Dettagli del compito:
Nel testo sui ricordi di Paul Dedalus, in quale città Paul studia antropologia?

Tornare a casa, dopo tanti anni, per riesumare le pagine della propria adolescenza. Liberarsi di un fardello mai espresso e mai risolto, lasciar fluire la collera, abbandonarsi ai rimpianti. Ritrovare le molteplici variazioni del proprio essere. Abbracciare il passato e trasporlo nel presente, tra una lacrima e un sorriso.
Sollevare il bagaglio dell'esperienza, valutare le scelte compiute e gli errori commessi. Ripensare, accarezzare. Odiarsi e insieme volersi bene. Scavare dentro, cercando una verità che non esiste. Incrociare strade e traiettorie, sapendo che quel che è stato mai più sarà.
Je me souviens...
Paul Dedalus si avvicina ormai alla mezza età. Dopo un lungo e volontario esilio torna nella sua Francia, dove in fondo sapeva che prima o poi sarebbe nuovamente giunto. Sollecitato dall'amante del momento incrocia le braccia dietro la testa e racconta alcuni fondamentali sprazzi di una giovinezza inquieta e tormentata. A lei, a noi, a se stesso.
Je me souviens...
L'infanzia, segnata da una situazione familiare complessa, con una madre malata e incline al suicidio e un padre incapace di riprendersi completamente dopo la scomparsa della donna. I primi anni dell'adolescenza, incapsulati in un viaggio in Unione Sovietica e in una pericolosa avventura in cui Paul cede il proprio passaporto a un coetaneo ebreo che sogna di fuggire e trasferirsi in Israele. Il graduale avvicinamento all'età adulta, con gli amici del liceo di Roubaix, i successivi studi di antropologia a Parigi, i fatti storici (la caduta del muro di Berlino) e soprattutto, sopra a ogni cosa, la lunga ed epica storia d'amore con la bella e fragile Esther, caratterizzata da momenti di intensa passione, dolorosi periodi di lontananza, reiterati tradimenti, infinite lettere spedite e ricevute in uno scambio epistolare dai toni ottocenteschi.
Fino ai giorni nostri, al ritorno a casa dopo anni trascorsi a compiere studi in Tagikistan, Kazakistan e Iran, alla convocazione per un interrogatorio nella sede della Direction Générale de la Securité Extérieure, all'incontro con un vecchio amico che come lui ha amato Esther e non l'ha dimenticata. Paul prima e Paul adesso, una persona diversa e insieme la stessa. Un altro da sé e un uomo allo specchio. Un'anima senza pace e un cuore ancora dolente.

Record forniti:
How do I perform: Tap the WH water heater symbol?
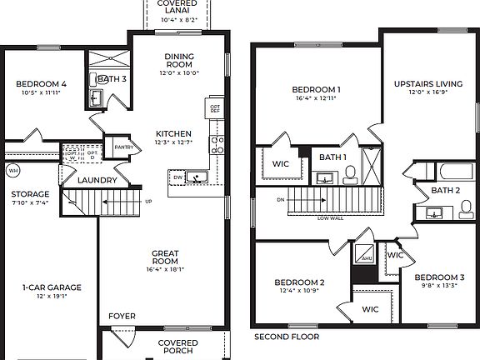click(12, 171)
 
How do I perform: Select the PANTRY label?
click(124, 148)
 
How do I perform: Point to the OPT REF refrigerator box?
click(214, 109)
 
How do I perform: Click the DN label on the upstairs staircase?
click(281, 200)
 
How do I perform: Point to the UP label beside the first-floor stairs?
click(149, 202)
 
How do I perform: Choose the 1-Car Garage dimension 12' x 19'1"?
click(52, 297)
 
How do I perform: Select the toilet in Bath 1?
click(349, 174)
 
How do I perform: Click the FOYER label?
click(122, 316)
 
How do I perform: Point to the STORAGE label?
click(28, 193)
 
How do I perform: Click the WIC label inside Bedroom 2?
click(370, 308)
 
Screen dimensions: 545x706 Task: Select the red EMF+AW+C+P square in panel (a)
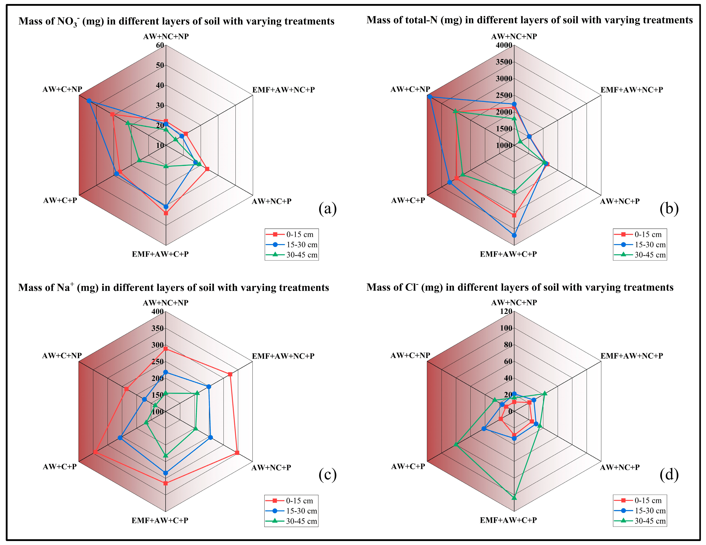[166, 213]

...

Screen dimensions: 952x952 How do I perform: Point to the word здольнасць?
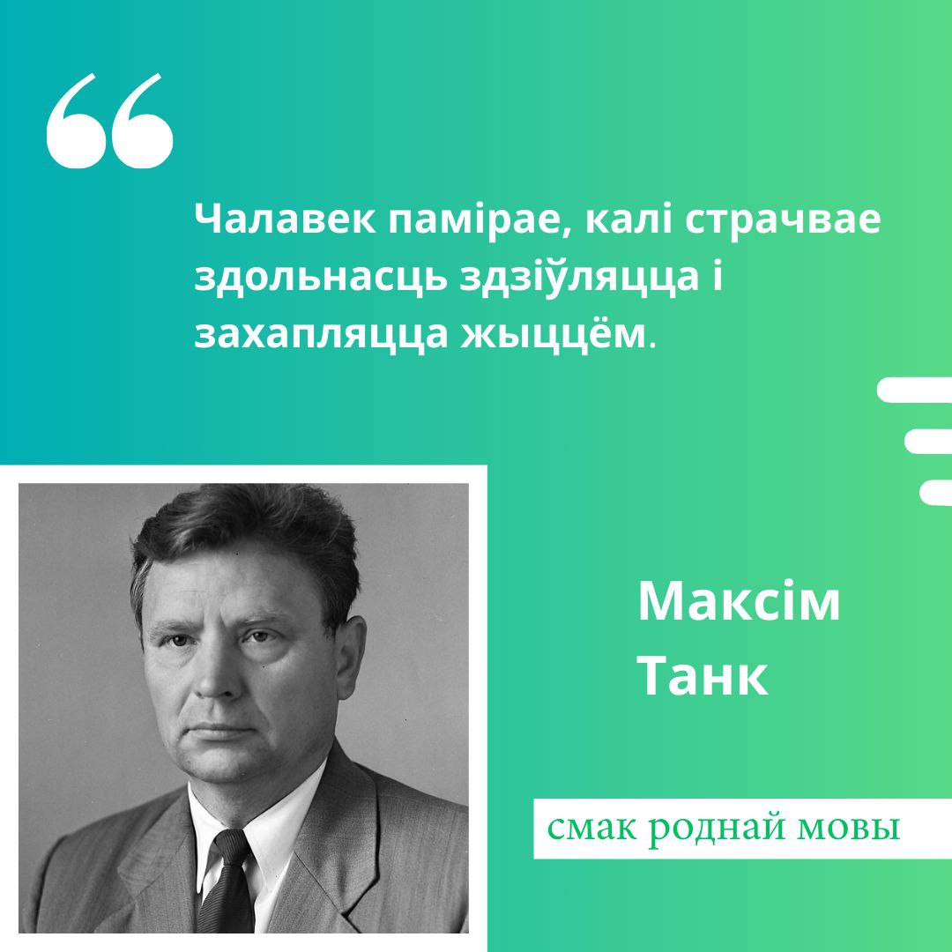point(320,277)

==

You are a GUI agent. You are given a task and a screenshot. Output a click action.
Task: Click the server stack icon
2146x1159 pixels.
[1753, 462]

Risposta completa:
A Parigi.